Grozny was famously indiscriminate, but I don't think its inhabitants were systematically targeted as such (despite war crimes there were no accusations of genocide, IIRC). We obviously saw widespread slaughter in Rwanda, Bosnia, and Nanjing, but as far as I'm aware not a systematic destruction of civilian infrastructure that resembled progressively erasing a city from the face of the earth.
The firebombing of Dresden and the use of atomic weapons against Hiroshima and Nagasaki feel like candidates in terms of the scale of devastation, but they weren't carried out by an occupying force.
Are there other examples from WWII or WWI that might fit the criteria or do we have to go back farther? Under what circumstances might this have happened?
To put it another way, I can think of examples of:
*"I want to conquer this city, so I'll put it under siege and starve the inhabitants until I can breach the walls";
*"I want to punish my enemy and scare people, so I will raze this city to the ground"; and
*"I occupy a city inhabited by a different group of people who I don't like, so I will kill or displace them and keep the physical infrastructure of the city for myself."

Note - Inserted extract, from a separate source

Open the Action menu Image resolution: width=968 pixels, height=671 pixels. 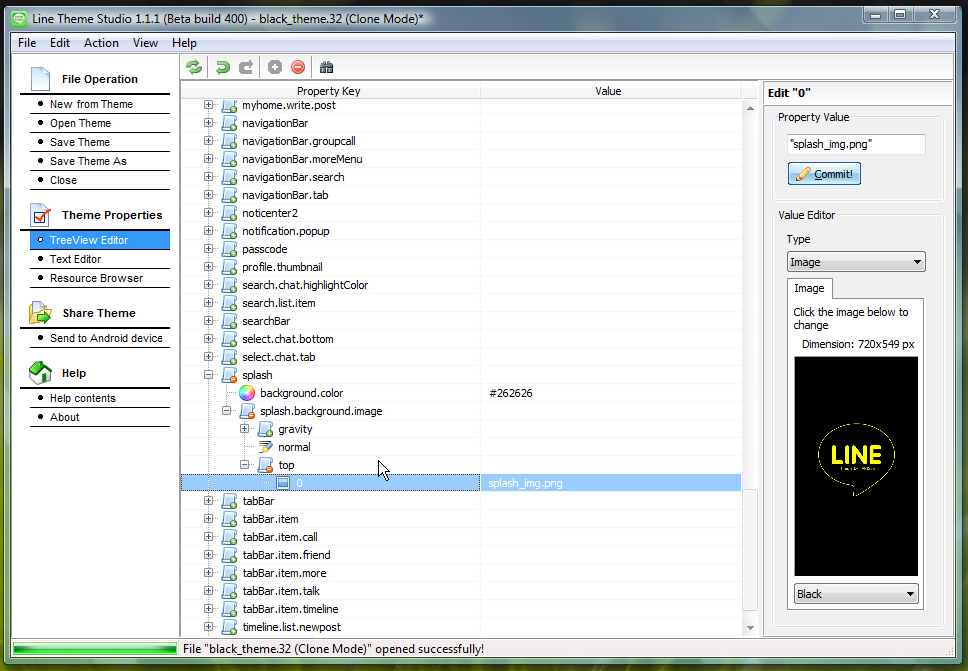101,43
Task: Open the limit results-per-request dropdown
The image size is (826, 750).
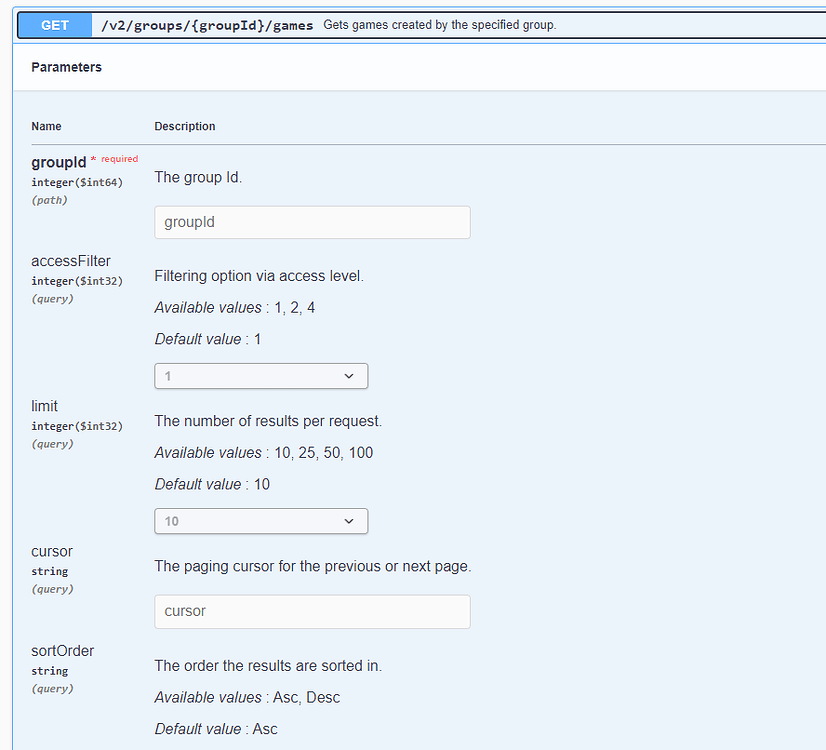Action: point(261,521)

But I'm struggling to think of cases in which all of these have coincided (apparent effort to eliminate a group of people as such and also wipe a city off the face of the earth, by a power that already effectively occupies that city, controlling everything going in and out more than decade, able to strike anywhere in the city at will, able to force relocation of inhabitants without credible resistance, etc). On top of that, I’m struggling to imagine even why they would coincide, considering that you would presumably want to keep the buildings, if only to save yourself the work of building your own houses and libraries.
So to what extent are the circumstances Ive described historically unique vs commonplace? If not unique, are there any common threads linking the examples we have?